▸ ЧТО СДЕЛАТЬ:
1. Кто, согласно отрывку о Цветаевой, выполняет роль Божьего бича в «Пленном духе»?
2. Процитируйте фрагмент отрывка о Цветаевой, начиная со слов «Под бич бросаемся, как» и заканчивая словами «Там же, 76.».

[ПРИВЕДЁННЫЙ ОТРЫВОК]

Под бич бросаемся, как листва под луч, как листва под дождь. Не радость уроку, а радость удару. Чистая радость удару как таковому […] Блаженство полной отдачи стихии, будь то Любовь, Чума — или как их еще зовут [2019] .
2019
Там же, 76.
В Пленном духе роль Божьего бича выполняет Ася Тургенева, первая жена Белого. Он сам сравнивал Асю с героиней Вагнера, символом абсолютной власти: «Была Психея, стала Валькирия» (107). Цветаева, рассказывая о собственных чувствах к Асе, уподобляет себя герою Розы и Креста Блока, символу абсолютного подчинения: «бертрановские посты преданности» [2020] (95). В сцене знакомства с юной и робкой Мариной, красивая и холодная Ася появляется в мехах; эта имплицитная ссылка на Венеру в мехах Захер-Мазоха — единственное, что мы узнаем о героине. Сравните формулу Искусства при свете совести: самоуничтожение до «последнего атома, из […] которого и вырастет — мир» — с советом Пленного духа: «растворись всем, что в тебе растворимо, из оставшегося же создай видение, бессмертное. Вот мой завет […] поэту» (92). Интертекстуальная метафорика Пленного духа развивает философскую рефлексию Искусства при свете совести — и оба они готовят конечный жизненный выбор. В Пушкине и Пугачеве и Истории одного посвящения Цветаева перенесет свой саморазрушающий идеал на Пугачева, чтобы увидеть в нем воплощение чары, сравнить с Распутиным, обобщить до уровня стихий и народа и — вернуться в Россию.
2020
Эта аллюзия остается неузнанной в комментариях скорее всего из-за гомоэротического ее характера.

[/ПРИВЕДЁННЫЙ ОТРЫВОК]
[ПРЕДОСТАВЛЕННЫЕ ДАННЫЕ]

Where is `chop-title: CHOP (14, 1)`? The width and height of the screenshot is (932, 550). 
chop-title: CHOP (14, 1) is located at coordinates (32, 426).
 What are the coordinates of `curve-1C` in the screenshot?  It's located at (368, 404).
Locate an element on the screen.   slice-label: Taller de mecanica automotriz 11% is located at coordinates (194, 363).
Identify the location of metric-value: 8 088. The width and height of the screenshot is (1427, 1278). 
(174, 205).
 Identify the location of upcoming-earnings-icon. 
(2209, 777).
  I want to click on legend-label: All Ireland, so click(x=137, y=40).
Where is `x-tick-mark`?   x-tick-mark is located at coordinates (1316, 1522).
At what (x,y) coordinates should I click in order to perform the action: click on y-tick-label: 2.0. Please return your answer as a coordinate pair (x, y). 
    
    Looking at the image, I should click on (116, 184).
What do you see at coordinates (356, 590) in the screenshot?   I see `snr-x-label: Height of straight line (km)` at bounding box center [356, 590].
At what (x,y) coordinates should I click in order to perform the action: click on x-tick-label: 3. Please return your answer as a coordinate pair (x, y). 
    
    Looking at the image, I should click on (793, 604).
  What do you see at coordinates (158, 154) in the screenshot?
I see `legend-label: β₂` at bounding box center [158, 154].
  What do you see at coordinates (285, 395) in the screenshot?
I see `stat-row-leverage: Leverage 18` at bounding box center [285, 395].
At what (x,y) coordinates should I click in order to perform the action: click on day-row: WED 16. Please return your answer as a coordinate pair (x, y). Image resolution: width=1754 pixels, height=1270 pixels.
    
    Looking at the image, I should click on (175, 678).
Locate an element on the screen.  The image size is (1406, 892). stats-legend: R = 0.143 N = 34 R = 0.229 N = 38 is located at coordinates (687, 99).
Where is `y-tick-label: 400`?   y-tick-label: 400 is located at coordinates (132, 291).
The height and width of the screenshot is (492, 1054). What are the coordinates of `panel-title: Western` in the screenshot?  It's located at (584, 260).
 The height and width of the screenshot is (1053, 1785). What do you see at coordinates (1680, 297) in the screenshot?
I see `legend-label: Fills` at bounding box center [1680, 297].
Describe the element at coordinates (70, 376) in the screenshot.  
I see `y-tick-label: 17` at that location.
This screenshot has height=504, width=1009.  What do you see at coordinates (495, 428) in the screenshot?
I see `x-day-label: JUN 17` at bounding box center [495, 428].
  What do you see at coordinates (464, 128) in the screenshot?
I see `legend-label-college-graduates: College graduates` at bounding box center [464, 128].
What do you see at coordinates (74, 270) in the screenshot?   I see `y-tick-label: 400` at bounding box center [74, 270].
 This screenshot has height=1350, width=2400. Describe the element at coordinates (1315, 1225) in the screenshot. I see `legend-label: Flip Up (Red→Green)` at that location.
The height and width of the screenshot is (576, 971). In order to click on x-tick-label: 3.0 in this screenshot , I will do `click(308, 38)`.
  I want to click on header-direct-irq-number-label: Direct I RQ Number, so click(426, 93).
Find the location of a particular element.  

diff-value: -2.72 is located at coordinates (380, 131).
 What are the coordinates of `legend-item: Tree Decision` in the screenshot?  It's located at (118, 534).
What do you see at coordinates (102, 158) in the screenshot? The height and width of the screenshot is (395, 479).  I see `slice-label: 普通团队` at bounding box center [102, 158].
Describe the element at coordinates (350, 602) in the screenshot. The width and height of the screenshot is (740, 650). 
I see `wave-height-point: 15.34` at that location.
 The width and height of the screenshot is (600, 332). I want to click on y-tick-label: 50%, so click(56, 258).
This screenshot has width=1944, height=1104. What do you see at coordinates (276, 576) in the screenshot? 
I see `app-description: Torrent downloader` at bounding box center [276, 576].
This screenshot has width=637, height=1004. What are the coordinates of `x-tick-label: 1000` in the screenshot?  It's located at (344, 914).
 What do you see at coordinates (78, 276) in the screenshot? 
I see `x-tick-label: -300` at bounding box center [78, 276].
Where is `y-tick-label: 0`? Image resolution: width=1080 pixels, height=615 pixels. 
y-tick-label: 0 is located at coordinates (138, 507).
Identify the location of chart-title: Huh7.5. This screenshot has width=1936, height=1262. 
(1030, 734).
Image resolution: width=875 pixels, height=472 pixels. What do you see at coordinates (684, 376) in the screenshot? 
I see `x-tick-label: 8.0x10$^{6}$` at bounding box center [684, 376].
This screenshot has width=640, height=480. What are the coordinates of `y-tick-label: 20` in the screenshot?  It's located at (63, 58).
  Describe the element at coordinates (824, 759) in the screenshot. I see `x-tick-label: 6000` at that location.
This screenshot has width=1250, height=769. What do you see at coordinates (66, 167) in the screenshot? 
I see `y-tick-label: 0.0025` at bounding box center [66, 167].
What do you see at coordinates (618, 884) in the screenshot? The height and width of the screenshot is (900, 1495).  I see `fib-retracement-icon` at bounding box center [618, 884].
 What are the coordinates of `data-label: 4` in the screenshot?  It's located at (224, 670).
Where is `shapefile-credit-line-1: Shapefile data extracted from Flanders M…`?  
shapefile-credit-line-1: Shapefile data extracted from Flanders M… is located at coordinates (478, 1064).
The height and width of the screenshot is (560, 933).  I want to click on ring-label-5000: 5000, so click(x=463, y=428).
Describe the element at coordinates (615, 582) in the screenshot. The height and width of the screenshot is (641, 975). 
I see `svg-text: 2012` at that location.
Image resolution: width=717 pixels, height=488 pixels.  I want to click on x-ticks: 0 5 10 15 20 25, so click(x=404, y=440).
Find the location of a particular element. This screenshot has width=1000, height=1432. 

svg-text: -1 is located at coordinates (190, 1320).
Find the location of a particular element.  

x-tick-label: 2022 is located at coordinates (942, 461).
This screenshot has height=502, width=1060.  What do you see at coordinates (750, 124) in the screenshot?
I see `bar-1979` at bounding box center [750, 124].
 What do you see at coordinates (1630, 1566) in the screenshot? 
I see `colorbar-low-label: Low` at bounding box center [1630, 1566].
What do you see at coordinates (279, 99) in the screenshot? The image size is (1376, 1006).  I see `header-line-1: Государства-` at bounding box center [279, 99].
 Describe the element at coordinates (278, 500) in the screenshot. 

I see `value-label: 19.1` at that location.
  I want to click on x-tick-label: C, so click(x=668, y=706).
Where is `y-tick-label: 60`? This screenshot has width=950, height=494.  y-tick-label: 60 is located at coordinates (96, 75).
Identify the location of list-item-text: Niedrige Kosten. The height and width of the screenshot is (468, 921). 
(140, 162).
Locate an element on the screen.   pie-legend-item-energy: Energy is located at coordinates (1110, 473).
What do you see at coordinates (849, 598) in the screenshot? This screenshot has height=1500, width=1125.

[/ПРЕДОСТАВЛЕННЫЕ ДАННЫЕ]

▸ ОТВЕТЫ ПО ПОРЯДКУ:
1. Ася Тургенева, первая жена Белого.

2.
Под бич бросаемся, как листва под луч, как листва под дождь. Не радость уроку, а радость удару. Чистая радость удару как таковому […] Блаженство полной отдачи стихии, будь то Любовь, Чума — или как их еще зовут [2019] .
2019
Там же, 76.